Count the lines in the listing below that hold the string "computer". Reply with the number alone.

::::

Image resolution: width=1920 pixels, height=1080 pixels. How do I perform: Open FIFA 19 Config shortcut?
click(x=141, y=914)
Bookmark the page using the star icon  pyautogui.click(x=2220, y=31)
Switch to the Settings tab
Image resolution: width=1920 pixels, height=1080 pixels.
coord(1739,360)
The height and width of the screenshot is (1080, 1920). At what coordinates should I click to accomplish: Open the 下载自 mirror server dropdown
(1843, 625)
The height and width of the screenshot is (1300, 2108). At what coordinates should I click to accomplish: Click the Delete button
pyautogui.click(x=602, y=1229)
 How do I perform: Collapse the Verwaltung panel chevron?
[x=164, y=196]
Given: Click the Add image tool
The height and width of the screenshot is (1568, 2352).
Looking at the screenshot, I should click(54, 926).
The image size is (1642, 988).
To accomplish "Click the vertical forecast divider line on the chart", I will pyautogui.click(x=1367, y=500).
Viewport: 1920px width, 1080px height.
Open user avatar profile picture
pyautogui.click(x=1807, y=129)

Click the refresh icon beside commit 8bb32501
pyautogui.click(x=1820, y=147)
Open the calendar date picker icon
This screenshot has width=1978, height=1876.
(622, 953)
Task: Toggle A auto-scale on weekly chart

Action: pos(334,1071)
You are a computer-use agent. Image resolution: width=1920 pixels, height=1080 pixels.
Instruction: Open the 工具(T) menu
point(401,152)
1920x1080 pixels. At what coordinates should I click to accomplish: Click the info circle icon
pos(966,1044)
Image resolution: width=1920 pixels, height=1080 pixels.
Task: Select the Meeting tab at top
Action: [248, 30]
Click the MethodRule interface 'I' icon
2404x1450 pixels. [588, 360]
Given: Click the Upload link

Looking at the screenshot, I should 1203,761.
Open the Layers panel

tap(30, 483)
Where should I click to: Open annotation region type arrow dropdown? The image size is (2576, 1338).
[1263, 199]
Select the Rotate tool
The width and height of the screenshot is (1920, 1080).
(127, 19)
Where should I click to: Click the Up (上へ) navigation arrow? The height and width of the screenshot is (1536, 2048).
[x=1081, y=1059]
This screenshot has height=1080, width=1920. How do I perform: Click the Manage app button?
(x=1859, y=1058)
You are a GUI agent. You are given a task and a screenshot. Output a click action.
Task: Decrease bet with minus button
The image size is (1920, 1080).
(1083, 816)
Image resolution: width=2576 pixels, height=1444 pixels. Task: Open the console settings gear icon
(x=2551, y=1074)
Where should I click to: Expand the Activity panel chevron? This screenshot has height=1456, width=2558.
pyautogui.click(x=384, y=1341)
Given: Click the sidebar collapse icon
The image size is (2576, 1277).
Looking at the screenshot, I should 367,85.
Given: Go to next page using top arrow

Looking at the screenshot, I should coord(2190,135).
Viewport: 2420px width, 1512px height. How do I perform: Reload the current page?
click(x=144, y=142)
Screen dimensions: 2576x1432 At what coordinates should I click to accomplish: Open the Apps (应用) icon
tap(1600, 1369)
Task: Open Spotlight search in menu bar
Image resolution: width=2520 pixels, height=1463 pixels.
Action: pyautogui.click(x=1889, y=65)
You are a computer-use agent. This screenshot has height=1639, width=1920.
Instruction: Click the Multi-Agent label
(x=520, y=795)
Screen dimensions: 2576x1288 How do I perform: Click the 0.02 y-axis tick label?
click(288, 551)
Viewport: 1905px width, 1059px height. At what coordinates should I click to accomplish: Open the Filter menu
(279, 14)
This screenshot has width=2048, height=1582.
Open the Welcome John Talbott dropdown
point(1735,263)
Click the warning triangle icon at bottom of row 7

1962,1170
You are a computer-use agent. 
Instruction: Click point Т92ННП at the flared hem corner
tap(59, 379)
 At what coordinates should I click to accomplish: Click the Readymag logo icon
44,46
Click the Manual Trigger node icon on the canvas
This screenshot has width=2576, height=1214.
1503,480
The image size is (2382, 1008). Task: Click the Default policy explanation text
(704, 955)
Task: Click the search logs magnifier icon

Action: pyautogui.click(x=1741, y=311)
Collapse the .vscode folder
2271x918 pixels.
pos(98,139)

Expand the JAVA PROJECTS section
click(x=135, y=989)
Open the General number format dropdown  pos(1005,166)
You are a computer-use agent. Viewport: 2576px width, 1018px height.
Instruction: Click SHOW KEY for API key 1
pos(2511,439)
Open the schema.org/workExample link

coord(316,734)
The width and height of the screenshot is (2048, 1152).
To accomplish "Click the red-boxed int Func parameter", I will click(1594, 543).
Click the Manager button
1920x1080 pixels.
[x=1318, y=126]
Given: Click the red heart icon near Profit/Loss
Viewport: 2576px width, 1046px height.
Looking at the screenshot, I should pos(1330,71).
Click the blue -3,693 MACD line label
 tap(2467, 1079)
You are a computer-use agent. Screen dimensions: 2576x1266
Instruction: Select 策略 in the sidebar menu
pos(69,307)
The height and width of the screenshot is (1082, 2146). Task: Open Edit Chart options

::::

- EXERCISE RESPONSE: 5